== WHAT IS NEEDED ==
Below are some records. Return exactly the lines from the one containing "Fact-Checking & Corrections Policy (670, 146)" through the one containing "Costa Rica: A", both included, and only those.
☆ ☆ ☆ ☆
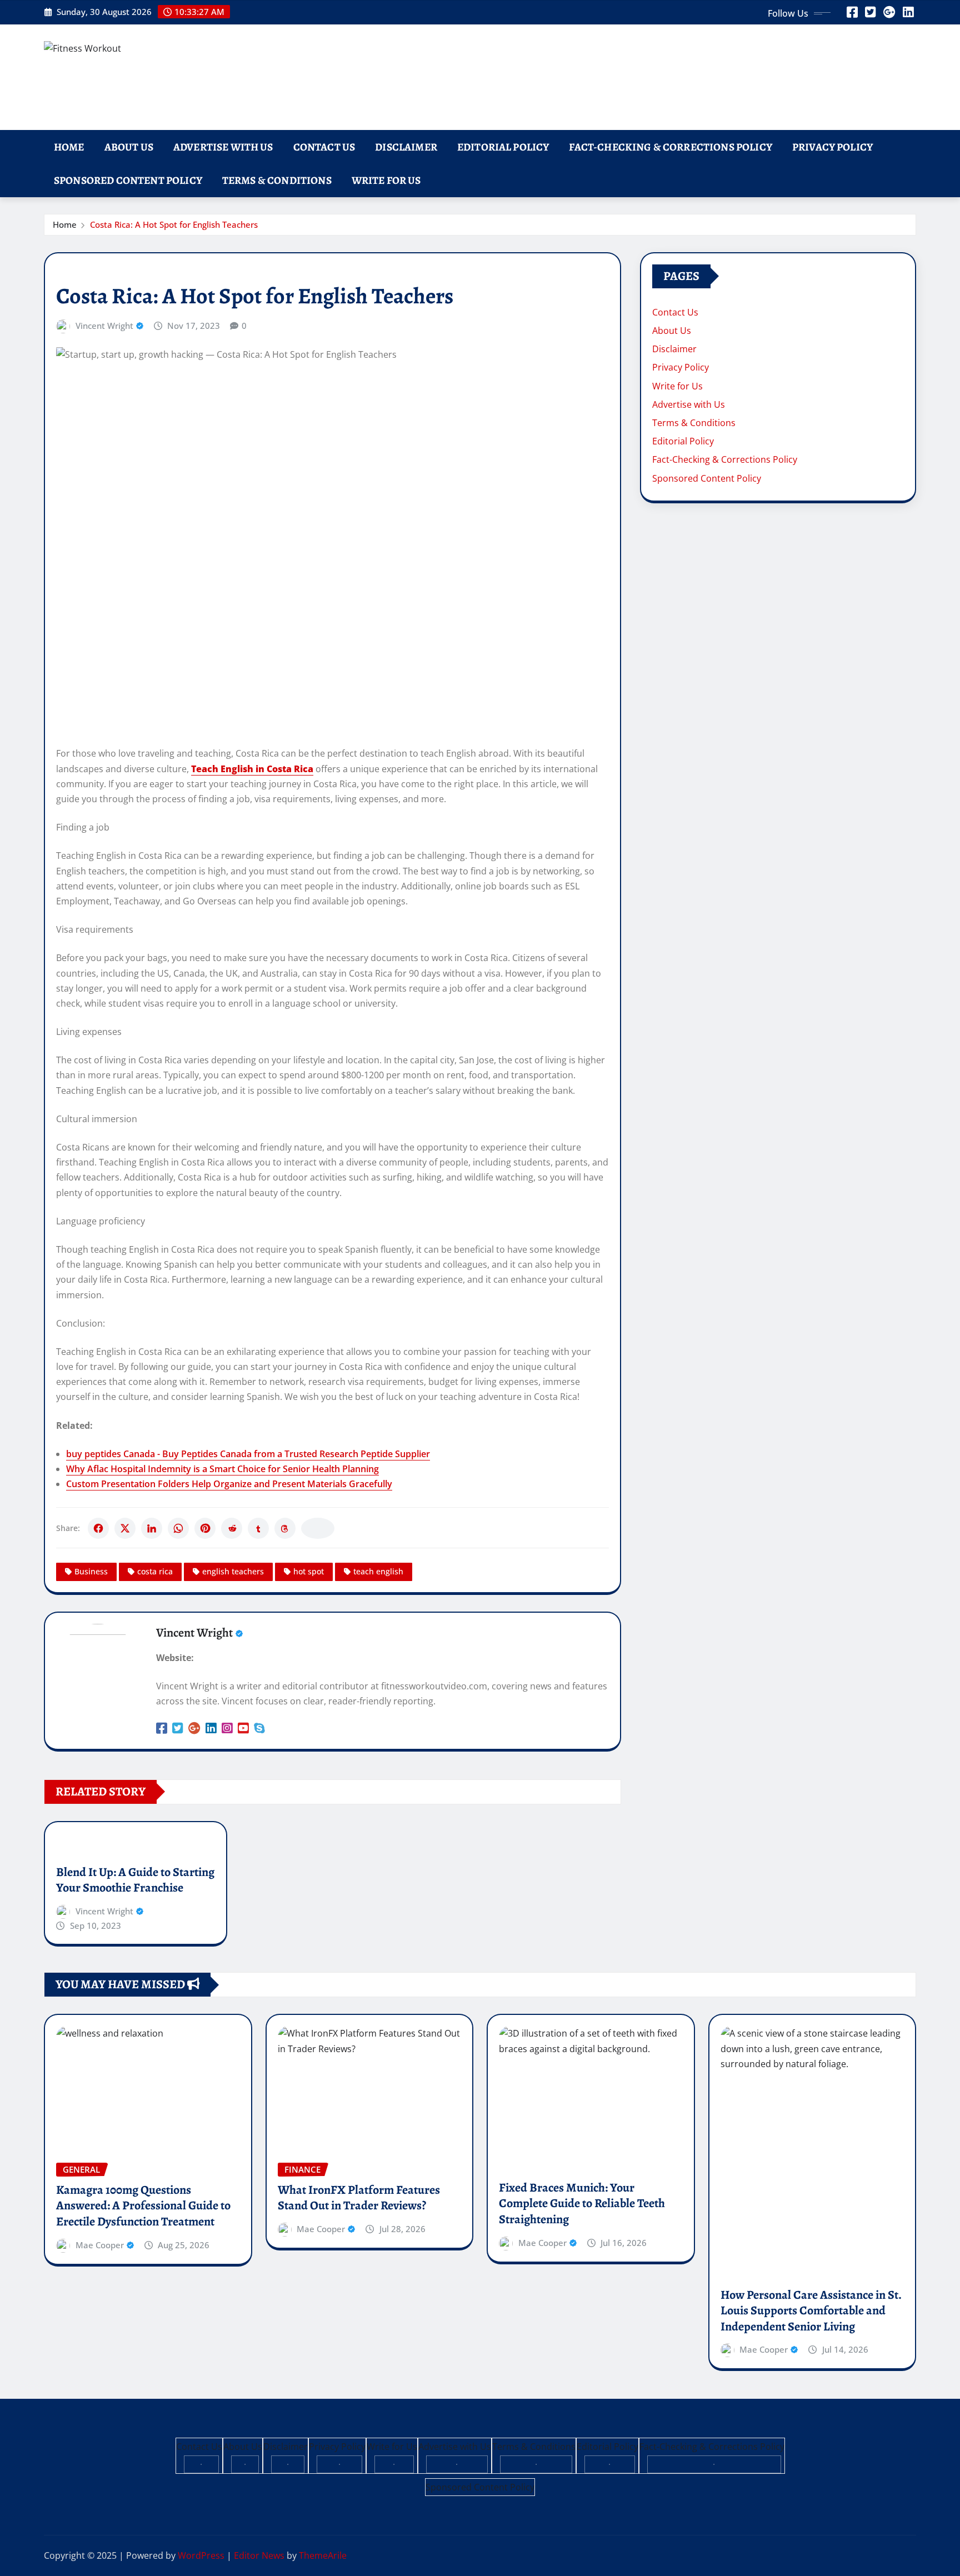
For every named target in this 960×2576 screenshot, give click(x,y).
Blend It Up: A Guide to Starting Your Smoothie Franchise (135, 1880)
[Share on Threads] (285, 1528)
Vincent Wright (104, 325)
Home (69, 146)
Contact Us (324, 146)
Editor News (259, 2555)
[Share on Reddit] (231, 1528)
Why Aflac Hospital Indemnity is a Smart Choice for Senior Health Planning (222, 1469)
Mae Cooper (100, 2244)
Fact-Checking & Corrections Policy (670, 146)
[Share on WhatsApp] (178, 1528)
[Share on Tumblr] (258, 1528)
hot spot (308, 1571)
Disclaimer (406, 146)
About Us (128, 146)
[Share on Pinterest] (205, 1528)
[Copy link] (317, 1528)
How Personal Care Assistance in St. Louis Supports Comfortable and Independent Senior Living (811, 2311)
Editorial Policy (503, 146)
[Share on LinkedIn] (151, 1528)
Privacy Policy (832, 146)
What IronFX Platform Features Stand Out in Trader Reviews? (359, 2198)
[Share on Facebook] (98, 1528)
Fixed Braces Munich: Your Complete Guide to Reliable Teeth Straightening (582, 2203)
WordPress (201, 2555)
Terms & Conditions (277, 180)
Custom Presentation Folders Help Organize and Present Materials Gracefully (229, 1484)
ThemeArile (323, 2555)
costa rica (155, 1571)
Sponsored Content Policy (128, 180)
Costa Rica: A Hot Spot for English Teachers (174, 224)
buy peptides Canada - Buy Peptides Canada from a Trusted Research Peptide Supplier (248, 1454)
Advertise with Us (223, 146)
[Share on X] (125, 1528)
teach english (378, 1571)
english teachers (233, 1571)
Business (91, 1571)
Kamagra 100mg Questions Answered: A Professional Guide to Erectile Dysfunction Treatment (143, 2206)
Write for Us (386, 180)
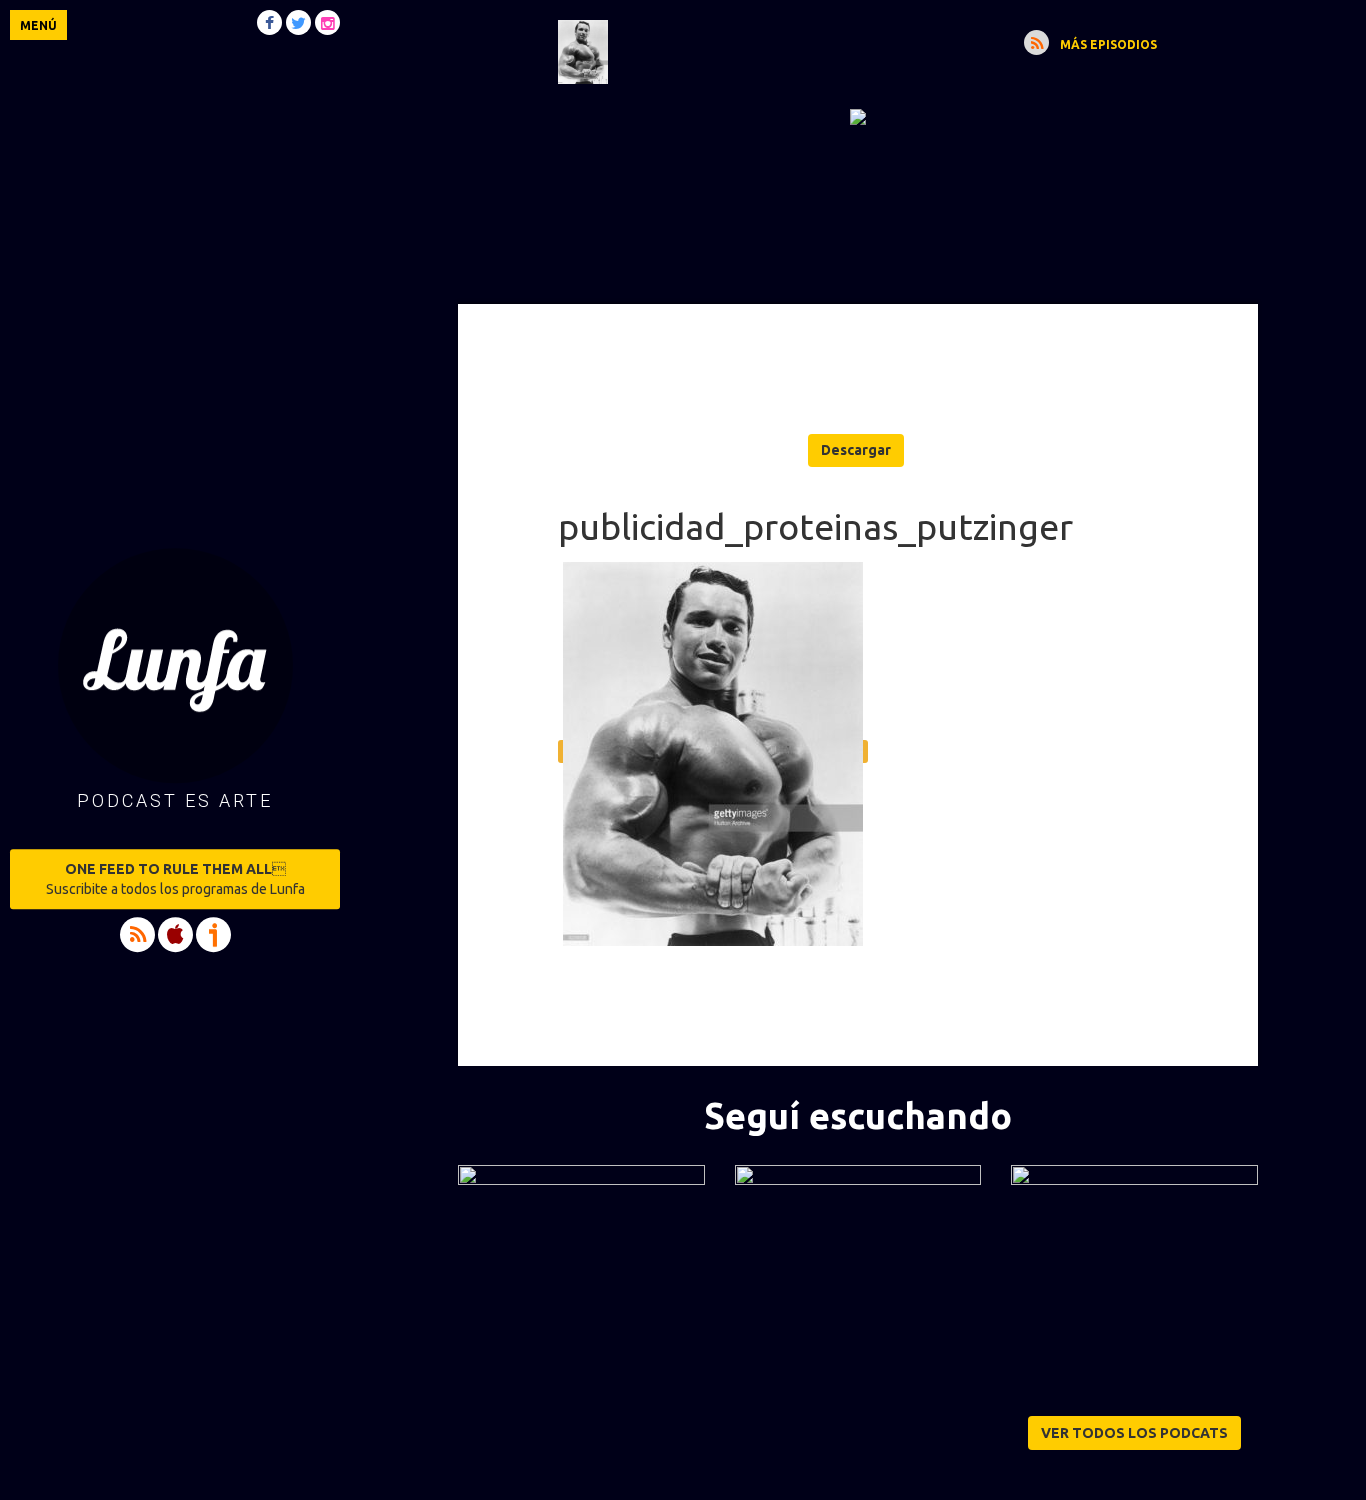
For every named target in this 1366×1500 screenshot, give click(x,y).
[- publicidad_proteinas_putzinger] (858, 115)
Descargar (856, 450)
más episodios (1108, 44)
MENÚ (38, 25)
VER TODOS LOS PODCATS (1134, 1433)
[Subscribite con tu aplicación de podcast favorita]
☆ ☆ ☆ ☆
== TASK OUTPUT ==
Fact-Checking & Corrections Policy (670, 146)
[Share on WhatsApp] (178, 1528)
[Share on Tumblr] (258, 1528)
hot spot (308, 1571)
Disclaimer (406, 146)
About Us (128, 146)
[Share on Pinterest] (205, 1528)
[Copy link] (317, 1528)
How Personal Care Assistance in St. Louis Supports Comfortable and Independent Senior Living (811, 2311)
Editorial Policy (503, 146)
[Share on LinkedIn] (151, 1528)
Privacy Policy (832, 146)
What IronFX Platform Features Stand Out in Trader Reviews? (359, 2198)
[Share on Facebook] (98, 1528)
Fixed Braces Munich: Your Complete Guide to Reliable Teeth Straightening (582, 2203)
WordPress (201, 2555)
Terms & Conditions (277, 180)
Custom Presentation Folders Help Organize and Present Materials Gracefully (229, 1484)
ThemeArile (323, 2555)
costa rica (155, 1571)
Sponsored Content Policy (128, 180)
Costa Rica: A Hot Spot for English Teachers (174, 224)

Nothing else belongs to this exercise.